-------- Supplied data
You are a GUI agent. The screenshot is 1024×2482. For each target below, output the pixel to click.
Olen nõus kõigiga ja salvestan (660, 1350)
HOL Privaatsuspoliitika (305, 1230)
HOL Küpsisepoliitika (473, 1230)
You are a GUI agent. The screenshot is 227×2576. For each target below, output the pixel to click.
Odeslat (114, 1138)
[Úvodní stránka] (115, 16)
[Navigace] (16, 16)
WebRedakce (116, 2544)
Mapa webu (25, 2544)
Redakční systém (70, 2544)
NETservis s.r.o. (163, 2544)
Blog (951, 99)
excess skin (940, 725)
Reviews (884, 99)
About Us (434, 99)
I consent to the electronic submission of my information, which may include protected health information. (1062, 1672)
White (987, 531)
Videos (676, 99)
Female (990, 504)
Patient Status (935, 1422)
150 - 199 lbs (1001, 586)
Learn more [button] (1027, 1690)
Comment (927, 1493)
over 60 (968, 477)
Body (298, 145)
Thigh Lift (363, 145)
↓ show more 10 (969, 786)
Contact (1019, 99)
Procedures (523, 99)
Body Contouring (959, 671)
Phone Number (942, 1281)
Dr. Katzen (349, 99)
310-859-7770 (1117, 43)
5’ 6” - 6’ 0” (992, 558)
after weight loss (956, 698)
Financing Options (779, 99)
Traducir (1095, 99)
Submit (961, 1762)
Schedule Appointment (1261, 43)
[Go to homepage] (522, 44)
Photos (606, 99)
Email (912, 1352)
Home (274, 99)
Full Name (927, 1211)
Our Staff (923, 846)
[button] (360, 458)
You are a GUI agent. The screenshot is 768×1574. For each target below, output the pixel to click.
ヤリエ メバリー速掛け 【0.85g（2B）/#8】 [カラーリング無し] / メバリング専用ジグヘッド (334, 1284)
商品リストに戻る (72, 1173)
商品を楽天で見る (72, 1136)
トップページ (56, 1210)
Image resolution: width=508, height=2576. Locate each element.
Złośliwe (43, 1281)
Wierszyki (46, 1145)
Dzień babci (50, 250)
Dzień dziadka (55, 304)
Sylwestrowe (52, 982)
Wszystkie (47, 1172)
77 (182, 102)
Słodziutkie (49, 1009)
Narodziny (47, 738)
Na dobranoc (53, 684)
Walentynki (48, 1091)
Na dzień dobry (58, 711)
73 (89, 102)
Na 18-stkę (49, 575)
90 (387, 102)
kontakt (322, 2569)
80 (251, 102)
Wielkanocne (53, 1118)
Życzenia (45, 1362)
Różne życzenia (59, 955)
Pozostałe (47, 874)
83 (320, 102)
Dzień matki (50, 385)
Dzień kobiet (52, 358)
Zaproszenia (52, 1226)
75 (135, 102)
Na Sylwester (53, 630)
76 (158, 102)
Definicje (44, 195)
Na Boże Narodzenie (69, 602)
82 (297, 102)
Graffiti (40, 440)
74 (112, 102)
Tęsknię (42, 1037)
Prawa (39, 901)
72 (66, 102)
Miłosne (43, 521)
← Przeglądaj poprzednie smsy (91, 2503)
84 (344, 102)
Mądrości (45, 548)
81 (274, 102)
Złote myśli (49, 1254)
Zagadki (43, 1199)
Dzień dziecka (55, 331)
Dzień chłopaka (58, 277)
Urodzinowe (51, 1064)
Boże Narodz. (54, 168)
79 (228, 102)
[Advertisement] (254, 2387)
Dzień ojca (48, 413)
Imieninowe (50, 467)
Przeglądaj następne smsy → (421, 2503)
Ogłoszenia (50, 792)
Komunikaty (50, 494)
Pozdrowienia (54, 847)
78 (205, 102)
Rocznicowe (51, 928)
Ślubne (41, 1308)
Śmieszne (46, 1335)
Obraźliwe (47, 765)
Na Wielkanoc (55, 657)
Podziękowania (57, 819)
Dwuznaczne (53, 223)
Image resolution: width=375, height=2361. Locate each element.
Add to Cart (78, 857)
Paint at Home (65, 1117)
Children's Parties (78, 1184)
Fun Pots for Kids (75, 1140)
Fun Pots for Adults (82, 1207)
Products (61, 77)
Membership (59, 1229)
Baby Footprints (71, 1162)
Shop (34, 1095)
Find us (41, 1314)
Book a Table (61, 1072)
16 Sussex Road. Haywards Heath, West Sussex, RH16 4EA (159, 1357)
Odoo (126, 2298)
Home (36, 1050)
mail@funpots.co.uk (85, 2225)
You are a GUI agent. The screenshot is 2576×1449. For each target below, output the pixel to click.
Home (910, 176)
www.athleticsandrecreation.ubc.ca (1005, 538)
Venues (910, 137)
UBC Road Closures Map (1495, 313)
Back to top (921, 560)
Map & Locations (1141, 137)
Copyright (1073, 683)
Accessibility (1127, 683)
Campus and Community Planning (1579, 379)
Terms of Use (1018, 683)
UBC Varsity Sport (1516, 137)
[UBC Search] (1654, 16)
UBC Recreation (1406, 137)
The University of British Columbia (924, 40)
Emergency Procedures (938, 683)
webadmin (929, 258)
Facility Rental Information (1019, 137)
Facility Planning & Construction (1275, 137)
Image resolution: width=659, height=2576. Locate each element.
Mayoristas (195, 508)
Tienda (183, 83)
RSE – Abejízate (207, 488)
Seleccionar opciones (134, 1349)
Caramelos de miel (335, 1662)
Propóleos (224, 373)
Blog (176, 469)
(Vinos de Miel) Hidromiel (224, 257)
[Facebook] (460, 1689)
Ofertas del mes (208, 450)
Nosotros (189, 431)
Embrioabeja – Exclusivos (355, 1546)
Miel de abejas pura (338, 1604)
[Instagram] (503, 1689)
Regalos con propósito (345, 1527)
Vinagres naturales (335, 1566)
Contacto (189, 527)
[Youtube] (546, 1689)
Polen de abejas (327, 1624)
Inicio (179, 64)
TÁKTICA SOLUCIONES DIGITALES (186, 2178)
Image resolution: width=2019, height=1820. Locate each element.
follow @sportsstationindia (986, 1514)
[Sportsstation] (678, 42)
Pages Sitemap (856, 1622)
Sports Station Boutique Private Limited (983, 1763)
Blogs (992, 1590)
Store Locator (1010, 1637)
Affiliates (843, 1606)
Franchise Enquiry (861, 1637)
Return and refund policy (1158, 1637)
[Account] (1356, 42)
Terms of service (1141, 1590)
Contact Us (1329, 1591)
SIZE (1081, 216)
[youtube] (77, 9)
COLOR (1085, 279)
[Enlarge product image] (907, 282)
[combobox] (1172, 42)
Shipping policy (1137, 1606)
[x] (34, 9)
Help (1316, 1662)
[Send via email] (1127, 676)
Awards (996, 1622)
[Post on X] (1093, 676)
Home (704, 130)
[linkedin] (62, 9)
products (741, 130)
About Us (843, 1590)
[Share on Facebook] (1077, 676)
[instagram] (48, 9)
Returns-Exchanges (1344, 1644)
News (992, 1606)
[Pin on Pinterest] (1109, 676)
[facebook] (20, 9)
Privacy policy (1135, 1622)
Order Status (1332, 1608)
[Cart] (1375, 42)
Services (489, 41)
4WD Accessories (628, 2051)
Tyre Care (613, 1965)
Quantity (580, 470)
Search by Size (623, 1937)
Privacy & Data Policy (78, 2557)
----------------
Reproduce the listing in full, exactly, so that no line is missing.

You are a GUI agent. The screenshot is 1024×2482. For each target below, output the pixel to click.
Olen nõus kõigiga ja salvestan (660, 1350)
HOL Privaatsuspoliitika (305, 1230)
HOL Küpsisepoliitika (473, 1230)
You are a GUI agent. The screenshot is 227×2576. For each target below, output the pixel to click.
Odeslat (114, 1138)
[Úvodní stránka] (115, 16)
[Navigace] (16, 16)
WebRedakce (116, 2544)
Mapa webu (25, 2544)
Redakční systém (70, 2544)
NETservis s.r.o. (163, 2544)
Blog (951, 99)
excess skin (940, 725)
Reviews (884, 99)
About Us (434, 99)
I consent to the electronic submission of my information, which may include protected health information. (1062, 1672)
White (987, 531)
Videos (676, 99)
Female (990, 504)
Patient Status (935, 1422)
150 - 199 lbs (1001, 586)
Learn more [button] (1027, 1690)
Comment (927, 1493)
over 60 (968, 477)
Body (298, 145)
Thigh Lift (363, 145)
↓ show more 10 (969, 786)
Contact (1019, 99)
Procedures (523, 99)
Body Contouring (959, 671)
Phone Number (942, 1281)
Dr. Katzen (349, 99)
310-859-7770 (1117, 43)
5’ 6” - 6’ 0” (992, 558)
after weight loss (956, 698)
Financing Options (779, 99)
Traducir (1095, 99)
Submit (961, 1762)
Schedule Appointment (1261, 43)
[Go to homepage] (522, 44)
Photos (606, 99)
Email (912, 1352)
Home (274, 99)
Full Name (927, 1211)
Our Staff (923, 846)
[button] (360, 458)
You are a GUI agent. The screenshot is 768×1574. For each target below, output the pixel to click.
ヤリエ メバリー速掛け 【0.85g（2B）/#8】 [カラーリング無し] / メバリング専用ジグヘッド (334, 1284)
商品リストに戻る (72, 1173)
商品を楽天で見る (72, 1136)
トップページ (56, 1210)
Image resolution: width=508, height=2576. Locate each element.
Złośliwe (43, 1281)
Wierszyki (46, 1145)
Dzień babci (50, 250)
Dzień dziadka (55, 304)
Sylwestrowe (52, 982)
Wszystkie (47, 1172)
77 (182, 102)
Słodziutkie (49, 1009)
Narodziny (47, 738)
Na dobranoc (53, 684)
Walentynki (48, 1091)
Na dzień dobry (58, 711)
73 (89, 102)
Na 18-stkę (49, 575)
90 (387, 102)
kontakt (322, 2569)
80 (251, 102)
Wielkanocne (53, 1118)
Życzenia (45, 1362)
Różne życzenia (59, 955)
Pozostałe (47, 874)
83 (320, 102)
Dzień matki (50, 385)
Dzień kobiet (52, 358)
Zaproszenia (52, 1226)
75 (135, 102)
Na Sylwester (53, 630)
76 (158, 102)
Definicje (44, 195)
Na Boże Narodzenie (69, 602)
82 (297, 102)
Graffiti (40, 440)
74 (112, 102)
Tęsknię (42, 1037)
Prawa (39, 901)
72 (66, 102)
Miłosne (43, 521)
← Przeglądaj poprzednie smsy (91, 2503)
84 (344, 102)
Mądrości (45, 548)
81 (274, 102)
Złote myśli (49, 1254)
Zagadki (43, 1199)
Dzień dziecka (55, 331)
Dzień chłopaka (58, 277)
Urodzinowe (51, 1064)
Boże Narodz. (54, 168)
79 (228, 102)
[Advertisement] (254, 2387)
Dzień ojca (48, 413)
Imieninowe (50, 467)
Przeglądaj następne smsy → (421, 2503)
Ogłoszenia (50, 792)
Komunikaty (50, 494)
Pozdrowienia (54, 847)
78 (205, 102)
Rocznicowe (51, 928)
Ślubne (41, 1308)
Śmieszne (46, 1335)
Obraźliwe (47, 765)
Na Wielkanoc (55, 657)
Podziękowania (57, 819)
Dwuznaczne (53, 223)
Image resolution: width=375, height=2361. Locate each element.
Add to Cart (78, 857)
Paint at Home (65, 1117)
Children's Parties (78, 1184)
Fun Pots for Kids (75, 1140)
Fun Pots for Adults (82, 1207)
Products (61, 77)
Membership (59, 1229)
Baby Footprints (71, 1162)
Shop (34, 1095)
Find us (41, 1314)
Book a Table (61, 1072)
16 Sussex Road. Haywards Heath, West Sussex, RH16 4EA (159, 1357)
Odoo (126, 2298)
Home (36, 1050)
mail@funpots.co.uk (85, 2225)
You are a GUI agent. The screenshot is 2576×1449. For each target below, output the pixel to click.
Home (910, 176)
www.athleticsandrecreation.ubc.ca (1005, 538)
Venues (910, 137)
UBC Road Closures Map (1495, 313)
Back to top (921, 560)
Map & Locations (1141, 137)
Copyright (1073, 683)
Accessibility (1127, 683)
Campus and Community Planning (1579, 379)
Terms of Use (1018, 683)
UBC Varsity Sport (1516, 137)
[UBC Search] (1654, 16)
UBC Recreation (1406, 137)
The University of British Columbia (924, 40)
Emergency Procedures (938, 683)
webadmin (929, 258)
Facility Rental Information (1019, 137)
Facility Planning & Construction (1275, 137)
Image resolution: width=659, height=2576. Locate each element.
Mayoristas (195, 508)
Tienda (183, 83)
RSE – Abejízate (207, 488)
Seleccionar opciones (134, 1349)
Caramelos de miel (335, 1662)
Propóleos (224, 373)
Blog (176, 469)
(Vinos de Miel) Hidromiel (224, 257)
[Facebook] (460, 1689)
Ofertas del mes (208, 450)
Nosotros (189, 431)
Embrioabeja – Exclusivos (355, 1546)
Miel de abejas pura (338, 1604)
[Instagram] (503, 1689)
Regalos con propósito (345, 1527)
Vinagres naturales (335, 1566)
Contacto (189, 527)
[Youtube] (546, 1689)
Polen de abejas (327, 1624)
Inicio (179, 64)
TÁKTICA SOLUCIONES DIGITALES (186, 2178)
Image resolution: width=2019, height=1820. Locate each element.
follow @sportsstationindia (986, 1514)
[Sportsstation] (678, 42)
Pages Sitemap (856, 1622)
Sports Station Boutique Private Limited (983, 1763)
Blogs (992, 1590)
Store Locator (1010, 1637)
Affiliates (843, 1606)
Franchise Enquiry (861, 1637)
Return and refund policy (1158, 1637)
[Account] (1356, 42)
Terms of service (1141, 1590)
Contact Us (1329, 1591)
SIZE (1081, 216)
[youtube] (77, 9)
COLOR (1085, 279)
[Enlarge product image] (907, 282)
[combobox] (1172, 42)
Shipping policy (1137, 1606)
[x] (34, 9)
Help (1316, 1662)
[Send via email] (1127, 676)
Awards (996, 1622)
[Post on X] (1093, 676)
Home (704, 130)
[linkedin] (62, 9)
products (741, 130)
About Us (843, 1590)
[Share on Facebook] (1077, 676)
[instagram] (48, 9)
Returns-Exchanges (1344, 1644)
News (992, 1606)
[Pin on Pinterest] (1109, 676)
[facebook] (20, 9)
Privacy policy (1135, 1622)
Order Status (1332, 1608)
[Cart] (1375, 42)
Services (489, 41)
4WD Accessories (628, 2051)
Tyre Care (613, 1965)
Quantity (580, 470)
Search by Size (623, 1937)
Privacy & Data Policy (78, 2557)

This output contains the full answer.